Successful marathoners must overcome their mental and physical fears and self-doubt to finish marathons. Sometimes, they must face “The Wall” during the race. Runners hit “The Wall” between 18 to 20 miles of a 26.2-mile marathon. Successful marathoners must also deal with The Wall in uncontrollable and unpredictable environments, such as heat, cold, rain, snow, steep hills, and high altitudes. They must mentally overcome all of these obstacles to be successful. They must learn to extend and push through their comfort zone.
-Anthony Reed, Speaker, CPA, PC
The above quote comes from the description of Mr. Reed’s speech, “Change Management Lessons From Some of the World’s Toughest Marathons.”
Having ran the Chicago marathon myself, his comparison of managing unexpected career change to managing a marathon really hit home for me. His point about mentally overcoming unexpected hurdles is so very key.

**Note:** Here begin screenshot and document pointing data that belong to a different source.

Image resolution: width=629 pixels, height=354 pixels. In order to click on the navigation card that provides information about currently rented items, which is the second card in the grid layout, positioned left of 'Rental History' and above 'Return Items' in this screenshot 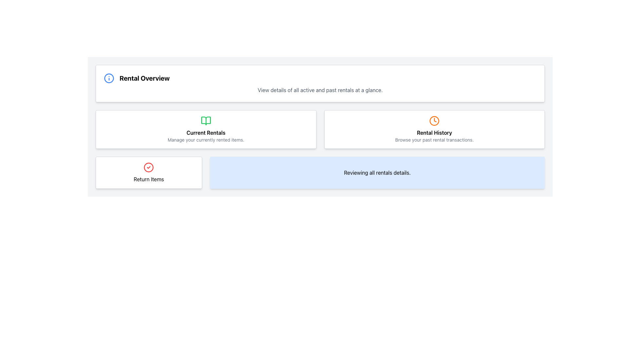, I will do `click(206, 129)`.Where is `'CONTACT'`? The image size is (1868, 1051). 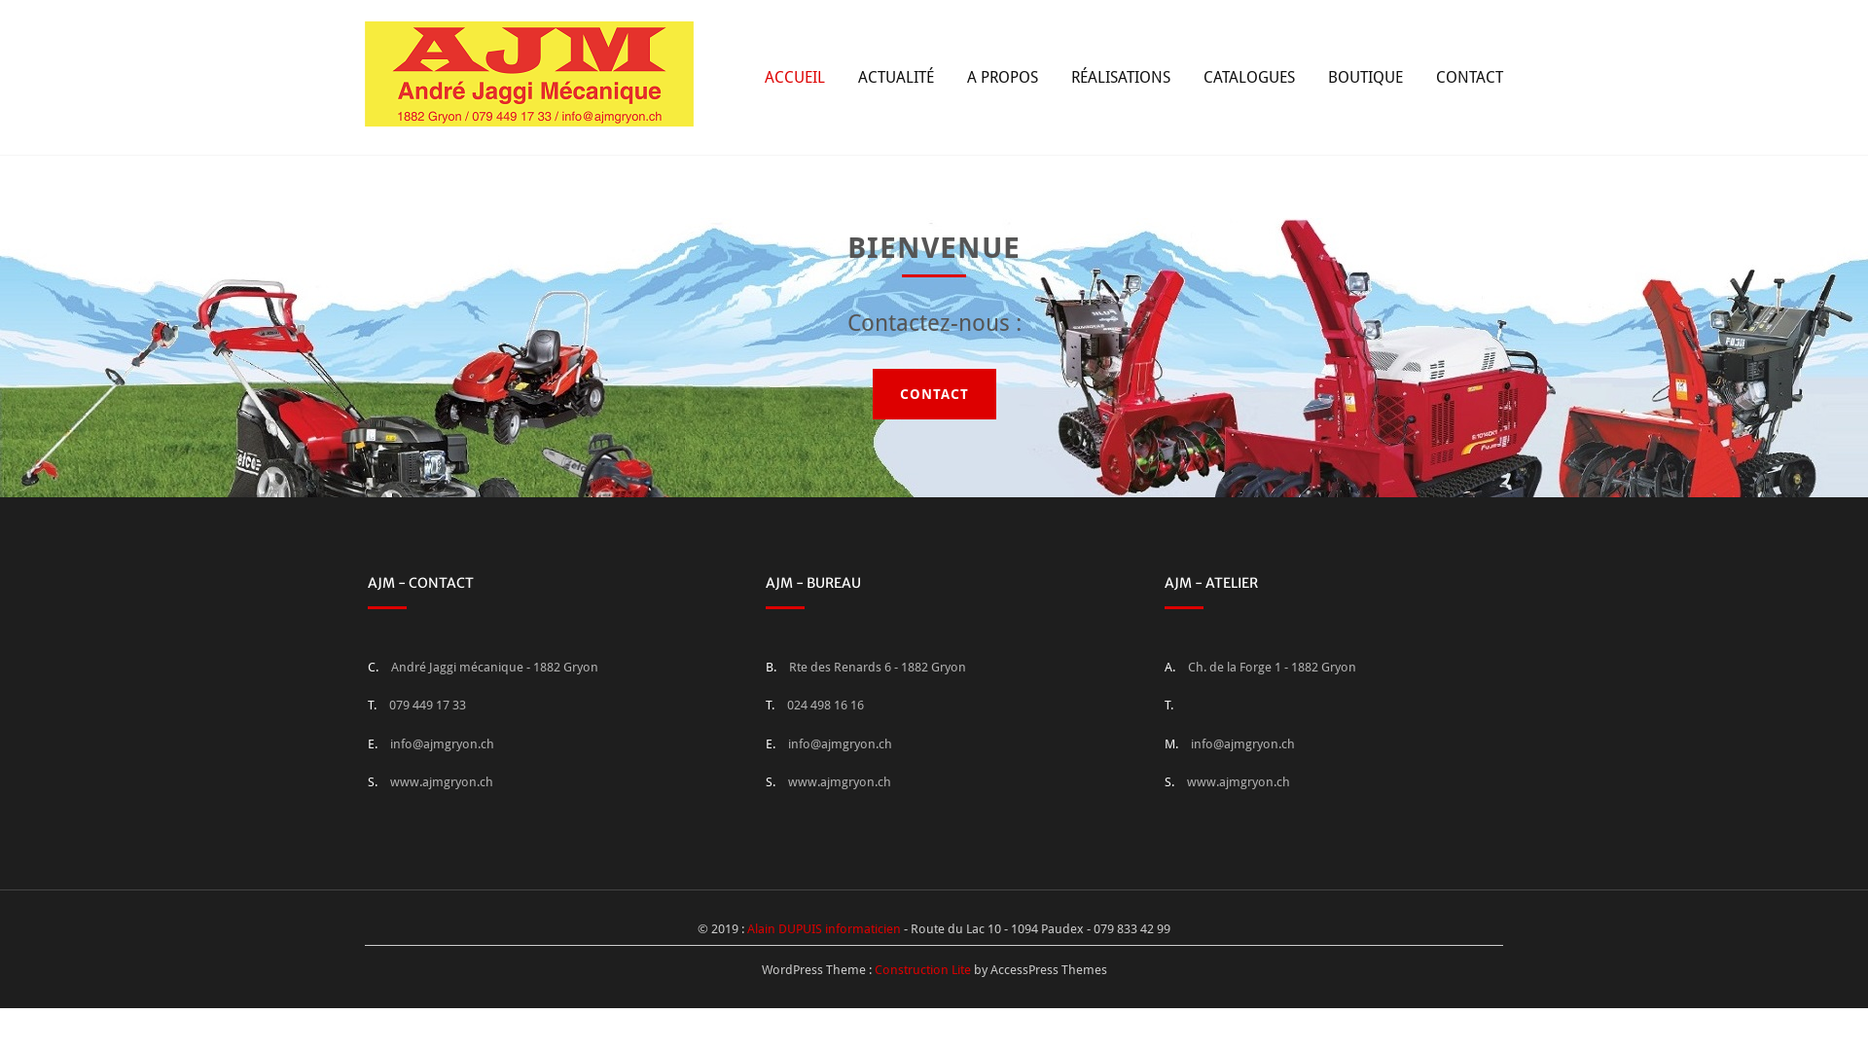
'CONTACT' is located at coordinates (1469, 75).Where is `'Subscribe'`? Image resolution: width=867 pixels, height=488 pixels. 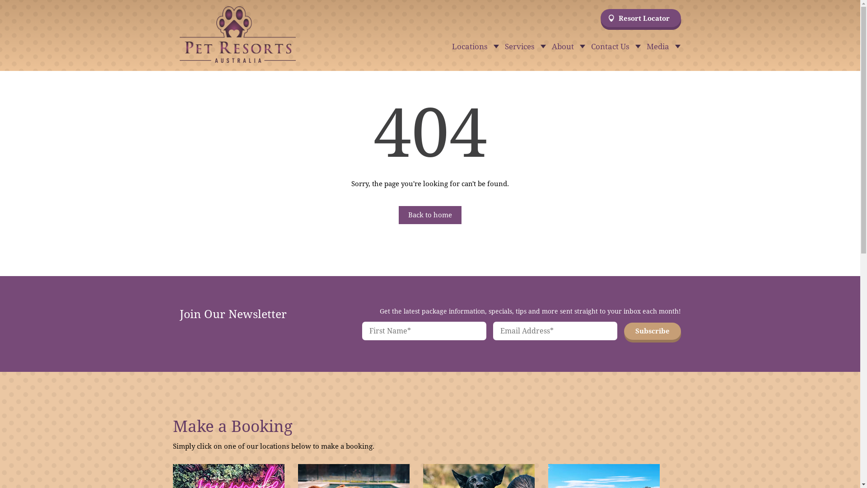 'Subscribe' is located at coordinates (652, 331). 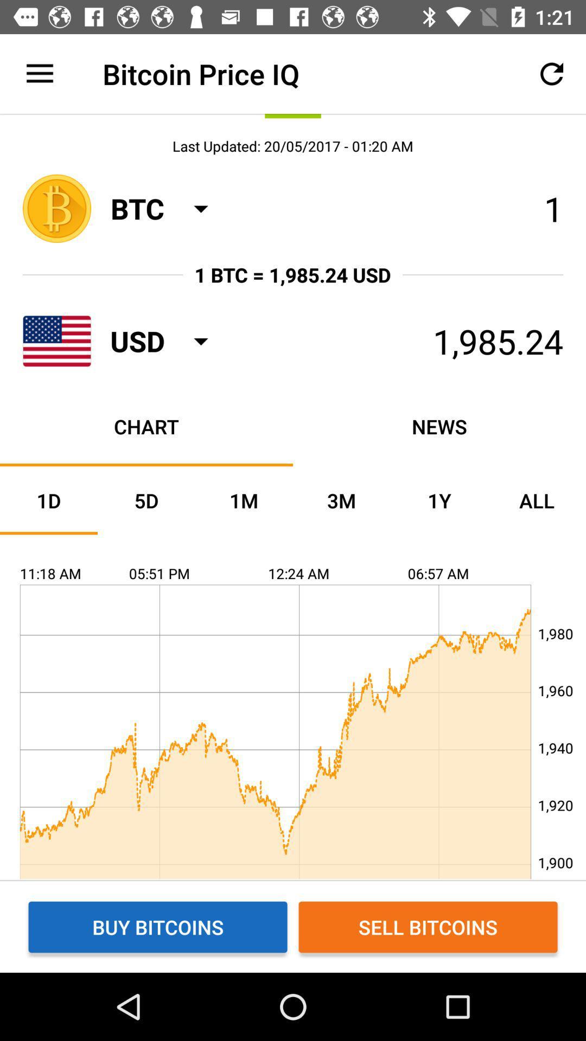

But how DOES one mentally overcome unexpected obstacles?
In my opinion, the answer is training.
I trained and trained and trained for the Chicago marathon. I tried different kinds of terrain, ran in different kinds of weather, and carried extra packets of energy GU so that I would be ready to push through the pain and keep my eye on the goal.
The same thing indeed goes for managing career change. It may sound cliched, but you have to expect the unexpected – and be self aware of how you’re going to act in the moment. This is one of the major themes in my book, RINGMASTER, which I like to think is training for career change in and of itself.
How have you trained yourself to be ready for change that might find its way into your career?